Never take the word of others over your own full head-to-toe assessment. EMS workers recently told ED nurses that they knew a motor vehicle crash victim and he was always acutely anxious. "On arrival to the ED, the patient's behavior developed into combativeness," says Aagesen. "After further work-up, it was discovered the patient had a ruptured diaphragm and was hypoxic. This was the cause for the increased anxiety."

"Once a patient in a high-risk group such as the geriatric population starts to decompensate, they do not have the physiologic reserves that a younger adult would have to bounce back," says Aagesen.

By the time you notice your patient's decreasing blood pressure, it might be too late. "Once hypotension begins, your trauma patient is already in Class Three shock," says Aagesen. "Look for more subtle signs such as anxiety and cool, moist skin as earlier indicators."

Do this if C-spine injury is possible

Until a cervical spine injury is ruled out, use manual in-line stabilization throughout all assessments and interventions.

"Cervical collar application should be completed on these patients as soon as possible, to maintain inline immobilization of the spine until it can be cleared clinically and/or radiographically," says Shelley L. Sides, RN, MSN, trauma coordinator at Eastern Maine Medical Center in Bangor. "Don't forget to assess the posterior aspect of the patient."

If patients can be safely removed from a long spine board, do so. "This can prevent any risk of tissue ischemia related to increase tissue interface pressures with the board," says Sides. "Many patients can be kept safely on the ER stretcher without the application of the long spine board until movement of the patient is indicated."

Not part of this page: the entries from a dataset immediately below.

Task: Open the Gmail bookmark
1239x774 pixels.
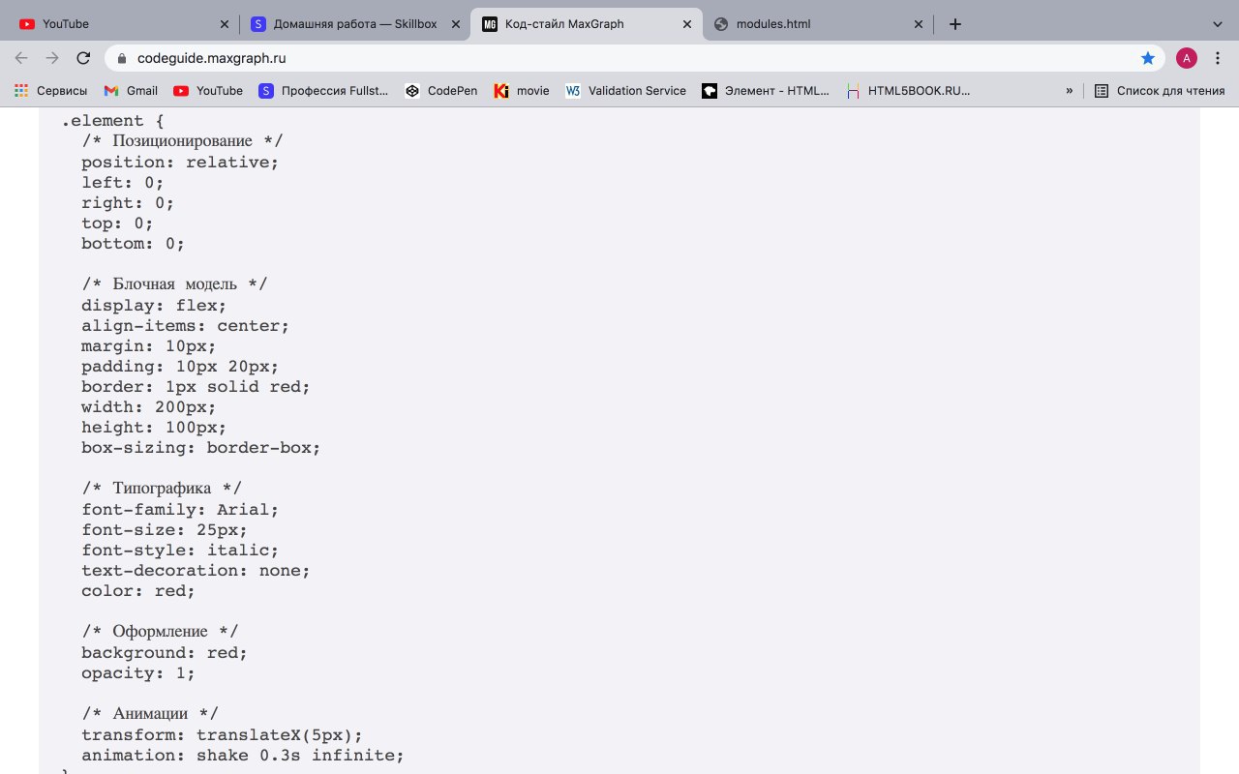Action: [x=131, y=91]
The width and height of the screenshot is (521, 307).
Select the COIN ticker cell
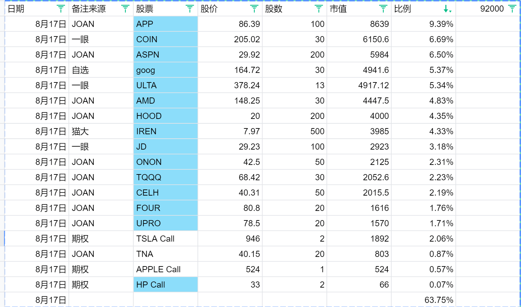165,40
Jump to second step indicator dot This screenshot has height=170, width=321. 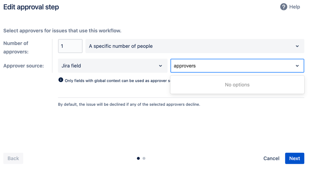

Patients should be taken off the backboard within 15 minutes of their arrival, but this can be overlooked in a busy ED, warns Laura Hochwalt, RN, BSN, a charge nurse and chair of the trauma committee at Grady Memorial Hospital in Atlanta. "It allows you to do an assessment of the spine and get orders for appropriate imaging," says Hochwalt. "If the patient is on a backboard too long, it can cause pressure points and potentially cause skin breakdown, more so for the elderly population."

When patients arrive on backboards at Hochwalt's ED that are stable and do not need to go into the trauma bay, she alerts a couple of ED physicians. "We meet the patient at the board and take them off the backboard before I place them in a room," says Hochwalt.

Clinical Tip

Ensure patency of patient's IV lines

Check all intravenous (IV) lines for patency upon the patient's arrival to your ED and every time something is given intravenously, says Shelley L. Sides, RN, MSN, trauma coordinator at Eastern Maine Medical Center in Bangor. This step can be done simply by flushing the line with normal saline and observing for any signs of infiltration into surrounding tissues.

"If your line starts to flush harder, or the patient experiences pain or redness, you may want to consider an alternative site," says Sides. "The wrong time to notice that an IV is no longer patent is when you need it immediately."

Assess capillary refill for trauma

Capillary refill is an excellent predictor of circulatory compromise, especially in the pediatric population, says Shelley L. Sides, RN, MSN, trauma coordinator at Eastern Maine Medical Center in Bangor. Remember these three things:

  • When capillary refill is noted to be prolonged -- generally greater than two or three seconds – it might indicate dehydration, shock, peripheral vascular disease, and/or hypothermia.
  • Poor perfusion could be due to hypovolemia from blood loss. "This may result in poor cardiac output and alterations in peripheral vascular resistance," says Sides. "Eventually, this leads to tissue ischemia and cell death."
  • The accuracy of the test can be affected by technique and temperature.

"A hypothermic patient may have prolonged capillary refill which may improve after re-warming," says Sides. "When assessing capillary refill, the upper extremities should be used and should be held higher than level of the heart."